IDYLLIC places - and most visitors think that Provence, in the south of France, qualifies - are difficult to write about. All too often the prose turns to gushing about the wonder and charm of it all. The best travel writing takes a picture of a place with a longer lens. Get up too close to a paradise and you can't see it clearly.

If you have to choose between these two books, ``A Window on Provence'' and ``A Year in Provence,'' take the year over the window. And then supplement it with a good, informational and interesting guidebook like Michael Jacob's ``Provence.''

Bo Niles's book consists of her month-long journal of a stay in Provence. As far as I can figure out, she has come to stay in her parent's house in the Vaucluse area of France to figure out her life. These sorts of personal quests do not make good reading unless the writer is remarkable. Niles is not. The book is badly written, the language too cute. Train stations are ``aswarm'' with people, the sun ``nuzzles,'' its rays are ``tawny drizzles of syrup,'' clothes on a clothesline are like ``dancing sprites.'' You get the idea.

She also gets anthropomorphic about many things, including appliances. The stove in her house ``winks,'' the refrigerator is a she and ``stares balefully.'' This is not a house I would be comfortable in, especially at night. You never know what those appliances are going to get in their minds to do.

We learn her mother's nickname, always a warning sign. Too often the descriptions of places are merely strings of adjectives. Mt. Ventoux, a focal point for much of Provence, is called ``emphatic,'' ``implacable,'' ``sinister,'' ``bald-pated,'' and a ``hulk.''

After reading ``A Window,'' you feel as if you have eaten too much French cheese or that you've been forced to read 10 of the kind of Christmas letters well-meaning people send in lieu of cards. There is some good information in the book, like the history of the Provencal fabric industry and a few good legends, but by and large the writing and the self-indulgence are so annoying that it's hard to see the good points.

Interspersed throughout the book are the author's own line drawings. They are on par with the writing.

Peter Mayle spares us his own drawings. A true artist's drawings grace ``A Year in Provence.'' Mayle, who is British, bought an old house in the Luberon Valley, - not far from where Bo Niles spent her month - and he and his wife spent a year restoring it.

The book is divided into month-long chapters. Mayle writes about the horrors of French bureaucracy, tells tales of amusing country contractors and dapper pool designers , musical plumbers, and clever plasterers. You see how he and his wife develop a French-like obsession with food. There's a fascinating discourse on the truffle industry. You learn that hunters used to be allowed to hang caged birds in the trees to lure other birds close enough for a point-blank shot.

Provence proves not to be sunny and hot all year, at least as most people like to imagine it.
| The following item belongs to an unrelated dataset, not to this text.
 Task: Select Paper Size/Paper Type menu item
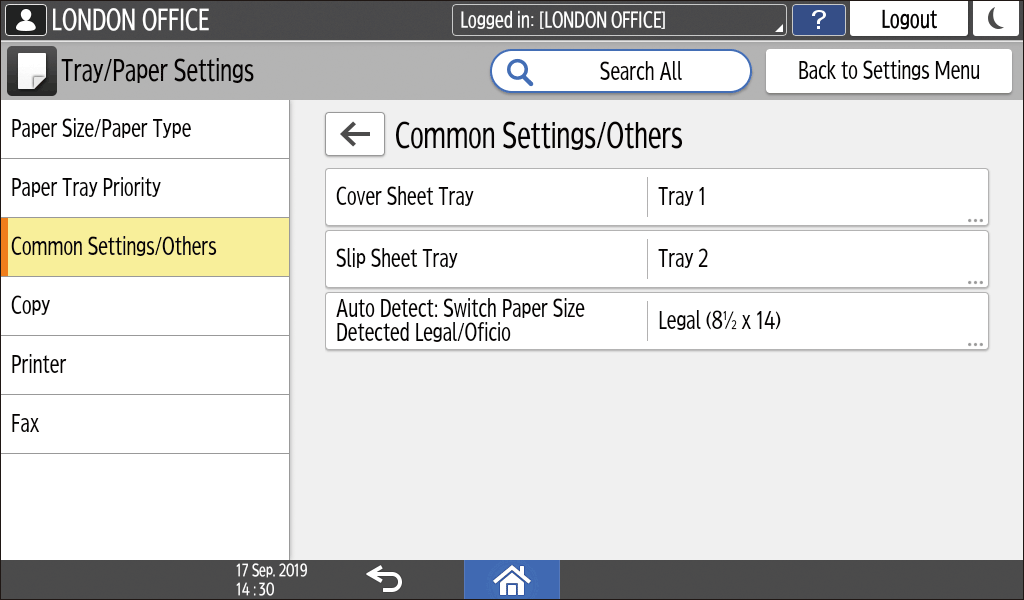pyautogui.click(x=145, y=129)
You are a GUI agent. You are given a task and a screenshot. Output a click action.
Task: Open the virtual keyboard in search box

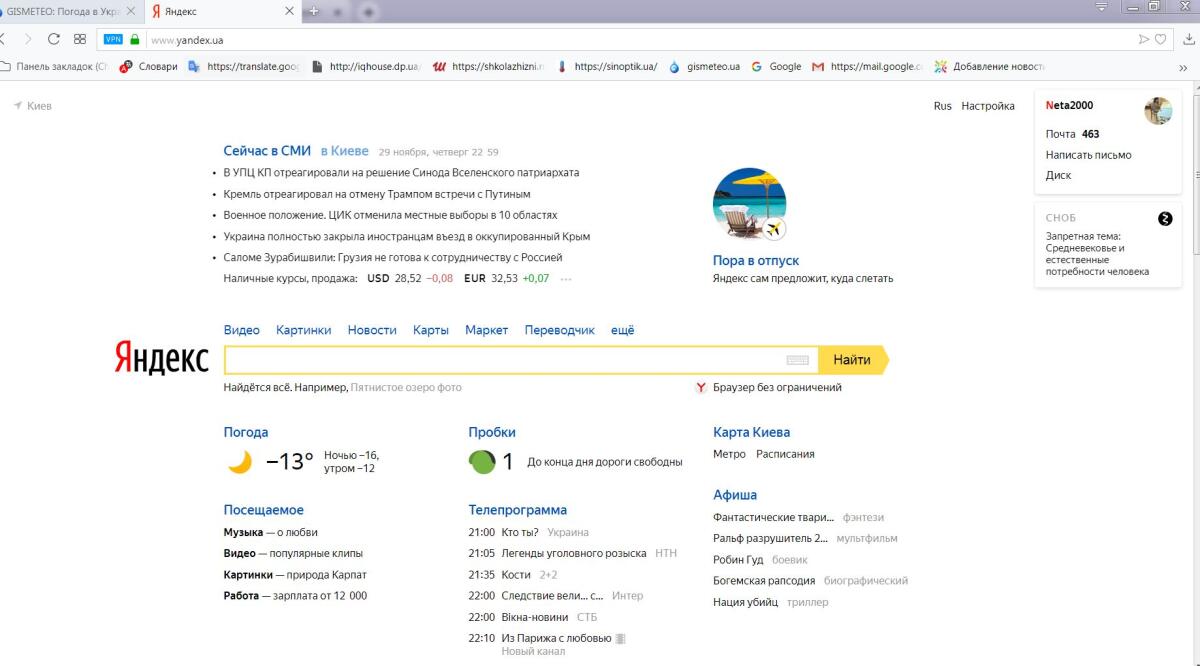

The mistral, the strong, cold north wind that blows through the region, defies imagination. Its relentlessness may account for the fact that this area of France, the Vaucluse, has the highest suicide rate in all of France.

Mayle complains quite a lot about how friends and acquaintances of friends descend on people with houses in Provence. He may have cooked his own goose. People who read about his pool, and the food, and the weather, and all his charming friends may now come flocking to his door.

Mayle does fall into a version of the paradise trap. He tends to describe the locals as hard-working, unpredictable but honest, cheerful, and hard-drinking, ever colorful folk. The travails of one curmudgeon in particular form a leitmotif throughout the book that eventually gets tiresome. I talked to inhabitants of Provence who had read the book - it was serialized in a British newspaper - and this aspect bothered them the most. They agreed that ``A Year in Provence'' was a good read, even informative, but that the depictions of the people who live there were simplistic and exaggerated. They felt that Mayle wrote about a Provence that the English like to imagine, not the real Provence that they live in.

If you don't take ``A Year in Provence'' as a realistic picture of one of the most interesting and beautiful areas of France, you will have fun reading it.